● SELECTED TEXT

— START —

Surrey Police is the territorial police force responsible for policing the county of Surrey in South East England.

The force is currently led by Chief Constable Gavin Stephens. Previously the force was led by Nick Ephgrave who left the force to re-join the Metropolitan Police. This was announced by the county PCC on 13 December 2018.

Previous to this, the chief constable was Lynne Owens, Surrey's first female chief constable. Owens left in December 2015.

The force has its headquarters at Mount Browne, Guildford, Surrey.

History 
On 1 January 1851, the Surrey Constabulary began its policing of the county with a total of 70 officers, the youngest of whom was 14 years old.  The first Chief Constable was H. C. Hastings, who served in this capacity for 48 years.  Originally Guildford, Reigate and Godalming had separate borough police forces.  The Reigate and Guildford forces were merged into Surrey's in 1943.

Today
Part of the present force area was originally part of the Metropolitan Police District, and was only transferred to the control of Surrey Police from the Metropolitan Police in 2000. This includes the boroughs of Epsom and Ewell, Spelthorne and part of Reigate and Banstead and Elmbridge. Surrey Police was divided into three divisions but in 2010 became a single division, and as of March 2014 is policed by 1,938 regular police officers, in addition to 182 Special Constables and 153 Police Community Support Officers (see table below for more information). Surrey has one of the lowest crime rates in England and Wales. It has now reverted to three area divisions.

For 2017/18, Surrey Police has total expenditure of £224.1m, of which £183.2m goes on employee costs, £27.3m on supplies and services, £8.8m on premises, and £4.8m on transport. It also has £11.1m of income, resulting in "gross expenditure" of £213m.

The last permanent Chief Constable of Surrey Police was Nick Ephgrave, appointed in July 2016. He had been temporary Chief Constable since December 2015 and was previously Deputy Chief Constable, having been in that role since July 2013. Before this he was a Commander in the Metropolitan Police. The previous Chief Constable of Surrey Police was Lynne Owens, who left to become the head of the National Crime Agency.

Surrey Police has four main divisions: three area divisions, Northern, Eastern, and Western; and a specialist crime/ops division. Within the three division are multiple borough teams. Typically each borough will have a Neighbourhood Specialist Team (formerly they Safer Neighbourhood Team) and a Neighbourhood Policing Team (Formerly the Area Patrol Team/Targeted Patrol Team/Response). These borough teams are supported by investigative teams which span the whole division, this being the Criminal Investigation Department (CID) and the Safeguarding Investigation Unit (SIU).

— END —

● INFORMATION SHOWN
— START —

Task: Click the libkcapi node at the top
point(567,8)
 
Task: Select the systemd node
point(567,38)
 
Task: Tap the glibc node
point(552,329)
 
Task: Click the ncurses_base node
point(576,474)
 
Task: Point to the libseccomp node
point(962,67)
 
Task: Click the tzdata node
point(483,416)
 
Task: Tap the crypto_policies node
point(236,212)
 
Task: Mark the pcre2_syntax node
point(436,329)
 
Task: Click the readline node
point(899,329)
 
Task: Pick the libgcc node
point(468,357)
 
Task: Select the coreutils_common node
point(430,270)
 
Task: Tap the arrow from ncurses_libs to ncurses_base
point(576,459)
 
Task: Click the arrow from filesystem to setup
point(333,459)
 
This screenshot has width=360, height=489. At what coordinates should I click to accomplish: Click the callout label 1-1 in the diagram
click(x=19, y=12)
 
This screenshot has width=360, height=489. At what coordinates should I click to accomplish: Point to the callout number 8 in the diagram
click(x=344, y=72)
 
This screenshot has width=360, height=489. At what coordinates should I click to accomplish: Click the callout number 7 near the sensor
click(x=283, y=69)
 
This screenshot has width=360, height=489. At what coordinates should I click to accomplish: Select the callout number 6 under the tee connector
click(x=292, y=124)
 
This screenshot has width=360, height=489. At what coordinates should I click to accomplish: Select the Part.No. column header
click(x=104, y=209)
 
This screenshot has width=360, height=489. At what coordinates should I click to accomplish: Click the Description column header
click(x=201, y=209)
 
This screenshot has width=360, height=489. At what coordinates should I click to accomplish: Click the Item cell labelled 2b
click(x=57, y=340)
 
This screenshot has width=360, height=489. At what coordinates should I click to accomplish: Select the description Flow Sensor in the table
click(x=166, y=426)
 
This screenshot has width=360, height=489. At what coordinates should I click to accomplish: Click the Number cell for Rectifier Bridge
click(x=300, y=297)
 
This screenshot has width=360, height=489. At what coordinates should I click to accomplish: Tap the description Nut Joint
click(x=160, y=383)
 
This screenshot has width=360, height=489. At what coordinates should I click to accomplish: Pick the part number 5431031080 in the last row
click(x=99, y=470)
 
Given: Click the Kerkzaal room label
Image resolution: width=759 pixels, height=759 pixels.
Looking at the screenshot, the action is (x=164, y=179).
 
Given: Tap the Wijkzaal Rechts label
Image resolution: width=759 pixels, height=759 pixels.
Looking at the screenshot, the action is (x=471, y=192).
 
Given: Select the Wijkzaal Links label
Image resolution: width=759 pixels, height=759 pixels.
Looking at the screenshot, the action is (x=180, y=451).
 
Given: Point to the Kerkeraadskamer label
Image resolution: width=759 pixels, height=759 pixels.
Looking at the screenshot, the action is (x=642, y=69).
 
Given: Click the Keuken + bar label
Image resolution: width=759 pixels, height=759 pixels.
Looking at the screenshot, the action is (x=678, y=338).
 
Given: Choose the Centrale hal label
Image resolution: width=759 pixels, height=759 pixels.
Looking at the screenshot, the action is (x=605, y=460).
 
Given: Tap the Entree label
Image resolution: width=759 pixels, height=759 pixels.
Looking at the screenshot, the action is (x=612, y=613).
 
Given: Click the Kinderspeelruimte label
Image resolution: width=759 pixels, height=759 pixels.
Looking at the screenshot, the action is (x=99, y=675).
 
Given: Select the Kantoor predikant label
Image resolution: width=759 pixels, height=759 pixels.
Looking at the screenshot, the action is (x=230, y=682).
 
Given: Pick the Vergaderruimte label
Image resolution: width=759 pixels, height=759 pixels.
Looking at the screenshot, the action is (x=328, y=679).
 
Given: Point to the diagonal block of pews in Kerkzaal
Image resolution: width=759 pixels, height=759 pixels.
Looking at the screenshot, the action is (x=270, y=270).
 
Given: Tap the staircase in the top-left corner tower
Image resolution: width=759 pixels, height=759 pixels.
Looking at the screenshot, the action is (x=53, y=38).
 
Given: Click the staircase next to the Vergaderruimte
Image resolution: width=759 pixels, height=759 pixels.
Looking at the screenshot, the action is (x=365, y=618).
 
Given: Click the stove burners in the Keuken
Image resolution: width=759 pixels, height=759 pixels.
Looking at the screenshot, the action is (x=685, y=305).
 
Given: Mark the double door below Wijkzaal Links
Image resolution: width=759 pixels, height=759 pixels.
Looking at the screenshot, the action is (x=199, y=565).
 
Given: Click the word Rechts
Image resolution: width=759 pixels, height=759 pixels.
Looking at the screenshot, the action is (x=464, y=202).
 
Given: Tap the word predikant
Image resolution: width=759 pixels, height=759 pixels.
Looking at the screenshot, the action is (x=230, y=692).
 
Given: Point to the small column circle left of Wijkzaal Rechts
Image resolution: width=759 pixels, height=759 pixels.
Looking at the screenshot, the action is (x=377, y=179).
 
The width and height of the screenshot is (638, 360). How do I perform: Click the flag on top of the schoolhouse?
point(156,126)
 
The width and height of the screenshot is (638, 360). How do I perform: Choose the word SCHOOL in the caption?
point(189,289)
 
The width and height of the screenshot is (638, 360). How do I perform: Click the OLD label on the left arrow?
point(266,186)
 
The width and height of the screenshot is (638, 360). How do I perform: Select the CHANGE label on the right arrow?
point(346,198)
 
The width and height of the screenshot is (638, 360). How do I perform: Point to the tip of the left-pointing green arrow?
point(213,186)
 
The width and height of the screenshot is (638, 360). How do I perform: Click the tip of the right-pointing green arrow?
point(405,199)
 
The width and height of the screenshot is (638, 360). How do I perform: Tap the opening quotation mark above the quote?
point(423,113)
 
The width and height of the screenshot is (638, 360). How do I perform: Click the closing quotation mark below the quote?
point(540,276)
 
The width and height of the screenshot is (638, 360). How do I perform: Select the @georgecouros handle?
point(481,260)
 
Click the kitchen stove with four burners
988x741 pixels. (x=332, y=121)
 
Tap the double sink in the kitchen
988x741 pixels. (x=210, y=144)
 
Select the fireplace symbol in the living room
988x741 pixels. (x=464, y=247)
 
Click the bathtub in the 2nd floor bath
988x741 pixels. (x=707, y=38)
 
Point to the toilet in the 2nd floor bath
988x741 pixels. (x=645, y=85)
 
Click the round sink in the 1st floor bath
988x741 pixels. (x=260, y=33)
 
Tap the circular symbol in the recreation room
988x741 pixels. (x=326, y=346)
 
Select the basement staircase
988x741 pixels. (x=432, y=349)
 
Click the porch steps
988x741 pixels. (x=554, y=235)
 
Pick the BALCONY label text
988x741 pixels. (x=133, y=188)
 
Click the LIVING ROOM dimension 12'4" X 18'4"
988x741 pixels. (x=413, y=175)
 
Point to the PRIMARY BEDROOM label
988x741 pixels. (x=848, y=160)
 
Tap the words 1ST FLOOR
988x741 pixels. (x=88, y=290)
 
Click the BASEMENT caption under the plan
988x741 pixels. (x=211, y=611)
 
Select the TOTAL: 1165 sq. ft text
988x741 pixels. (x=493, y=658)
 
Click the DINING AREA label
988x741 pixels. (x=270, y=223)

— END —

● TASK INSTRUCTIONS
**1.** Based on the Surrey Police text, say whether each statement agrees with it: (a) the Surrey Constabulary began policing the county with 70 officers; (b) the Reigate and Guildford forces were merged into Surrey's in 1951; (c) the force has its headquarters at Mount Browne, Guildford. Answer each with yes or no and quote the deciding words.
**2.** Rewrite the part of the Surrey Police text that opens with the words containing "Surrey Police is" and closes with "in December 2015.", putting "service" in place of "force".

● WORKED SOLUTIONS
**1.**
(a) Yes: "began its policing of the county with a total of 70 officers"
(b) No: "The Reigate and Guildford forces were merged into Surrey's in 1943."
(c) Yes: "The force has its headquarters at Mount Browne, Guildford, Surrey."

**2.**
Surrey Police is the territorial police service responsible for policing the county of Surrey in South East England.

The service is currently led by Chief Constable Gavin Stephens. Previously the service was led by Nick Ephgrave who left the service to re-join the Metropolitan Police. This was announced by the county PCC on 13 December 2018.

Previous to this, the chief constable was Lynne Owens, Surrey's first female chief constable. Owens left in December 2015.